READING TEXT:
· · · · ·

Rafin, you're somewhere close to where I am, and I recognise my theology as Progressive.
I'm a lay preacher, and I always begin worship with 'We have come to worship God, whom we know as Creator, Father, Friend, Jesus the Galilean, the resurrected Christ, the ever-present Spirit, the source of unfailing Love, and the greatest Mystery'. That covers all the dear souls in front of me, with my own trust in the Mystery at the end. I then share my conclusions on the lectionary passages, and people hear what they expect to hear. And I choose hymns whose theology doesn't grate on my personal feelings.
I don't refer to the Trinity, which to me is an inadequate attempt by early theologians to encapsulate their understanding of God.
As I quoted up-thread, faith is an underlying trust, which I hang on to; belief depends on your world view, and I think that even today in a congregation there can be a multitude of world views.

· · · · ·

(Position data for words and items)
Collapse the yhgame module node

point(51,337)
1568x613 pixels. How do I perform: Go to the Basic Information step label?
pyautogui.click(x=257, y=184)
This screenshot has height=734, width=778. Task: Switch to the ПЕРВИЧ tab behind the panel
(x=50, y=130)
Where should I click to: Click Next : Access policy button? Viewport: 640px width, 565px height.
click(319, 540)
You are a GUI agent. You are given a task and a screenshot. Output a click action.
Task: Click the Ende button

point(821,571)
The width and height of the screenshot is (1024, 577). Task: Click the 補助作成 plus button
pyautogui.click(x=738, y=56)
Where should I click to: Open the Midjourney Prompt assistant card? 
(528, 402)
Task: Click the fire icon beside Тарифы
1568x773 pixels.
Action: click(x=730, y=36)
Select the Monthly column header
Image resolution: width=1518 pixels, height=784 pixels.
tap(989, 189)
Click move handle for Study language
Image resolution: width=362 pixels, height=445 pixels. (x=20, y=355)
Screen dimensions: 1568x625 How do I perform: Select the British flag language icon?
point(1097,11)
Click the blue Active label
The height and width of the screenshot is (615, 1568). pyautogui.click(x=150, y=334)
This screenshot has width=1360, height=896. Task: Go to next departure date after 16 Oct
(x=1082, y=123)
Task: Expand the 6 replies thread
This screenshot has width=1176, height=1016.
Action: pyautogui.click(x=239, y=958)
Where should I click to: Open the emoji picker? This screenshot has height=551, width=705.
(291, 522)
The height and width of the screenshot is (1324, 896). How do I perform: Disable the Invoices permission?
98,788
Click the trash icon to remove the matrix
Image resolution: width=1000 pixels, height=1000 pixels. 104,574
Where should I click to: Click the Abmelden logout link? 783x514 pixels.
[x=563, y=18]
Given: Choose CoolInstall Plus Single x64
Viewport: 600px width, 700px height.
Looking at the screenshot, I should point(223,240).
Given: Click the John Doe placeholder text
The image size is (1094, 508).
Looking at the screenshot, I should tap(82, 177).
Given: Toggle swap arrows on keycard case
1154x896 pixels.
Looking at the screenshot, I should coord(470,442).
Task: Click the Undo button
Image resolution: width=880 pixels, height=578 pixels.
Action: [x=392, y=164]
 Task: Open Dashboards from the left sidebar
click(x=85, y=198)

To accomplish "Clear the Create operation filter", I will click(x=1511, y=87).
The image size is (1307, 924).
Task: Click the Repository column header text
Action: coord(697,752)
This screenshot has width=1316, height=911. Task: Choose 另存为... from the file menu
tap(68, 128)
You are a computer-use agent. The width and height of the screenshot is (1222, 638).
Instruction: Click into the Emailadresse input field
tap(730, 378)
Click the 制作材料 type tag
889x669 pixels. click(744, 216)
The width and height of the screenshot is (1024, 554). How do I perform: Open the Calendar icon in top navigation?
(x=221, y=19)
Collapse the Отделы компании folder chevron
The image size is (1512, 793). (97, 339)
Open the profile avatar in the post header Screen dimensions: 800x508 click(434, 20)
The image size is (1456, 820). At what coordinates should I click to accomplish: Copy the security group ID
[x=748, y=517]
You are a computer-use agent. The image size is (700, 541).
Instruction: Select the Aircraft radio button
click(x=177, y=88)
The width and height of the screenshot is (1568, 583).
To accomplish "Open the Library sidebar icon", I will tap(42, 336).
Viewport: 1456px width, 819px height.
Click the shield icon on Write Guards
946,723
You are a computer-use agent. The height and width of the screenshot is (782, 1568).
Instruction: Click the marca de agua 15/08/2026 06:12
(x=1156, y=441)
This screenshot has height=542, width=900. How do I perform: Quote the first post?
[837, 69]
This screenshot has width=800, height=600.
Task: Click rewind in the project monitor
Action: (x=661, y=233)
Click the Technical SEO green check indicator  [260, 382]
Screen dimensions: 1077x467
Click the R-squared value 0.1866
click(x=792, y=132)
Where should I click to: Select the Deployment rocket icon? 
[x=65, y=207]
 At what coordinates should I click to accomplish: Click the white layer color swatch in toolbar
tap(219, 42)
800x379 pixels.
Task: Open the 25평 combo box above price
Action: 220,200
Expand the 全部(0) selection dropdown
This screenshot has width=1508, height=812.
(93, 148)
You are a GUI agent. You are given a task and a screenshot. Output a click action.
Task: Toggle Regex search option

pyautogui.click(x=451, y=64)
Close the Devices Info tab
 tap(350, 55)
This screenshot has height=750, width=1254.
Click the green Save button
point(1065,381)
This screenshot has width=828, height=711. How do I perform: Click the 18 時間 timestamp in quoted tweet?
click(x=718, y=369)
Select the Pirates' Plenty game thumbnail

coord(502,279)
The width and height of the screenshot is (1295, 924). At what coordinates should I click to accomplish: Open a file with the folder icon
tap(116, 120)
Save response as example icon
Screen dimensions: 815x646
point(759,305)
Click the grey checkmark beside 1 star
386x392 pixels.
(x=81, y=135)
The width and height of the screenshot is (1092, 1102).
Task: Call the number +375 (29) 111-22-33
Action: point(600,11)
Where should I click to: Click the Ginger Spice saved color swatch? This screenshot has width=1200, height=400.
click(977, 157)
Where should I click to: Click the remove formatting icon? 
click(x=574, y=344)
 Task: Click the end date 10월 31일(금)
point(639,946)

· · · · ·

SET EXERCISE:
Please quote the post on progressive theology word for word, from "I don't refer" up to and including "of world views.".

THE ANSWER:
I don't refer to the Trinity, which to me is an inadequate attempt by early theologians to encapsulate their understanding of God.
As I quoted up-thread, faith is an underlying trust, which I hang on to; belief depends on your world view, and I think that even today in a congregation there can be a multitude of world views.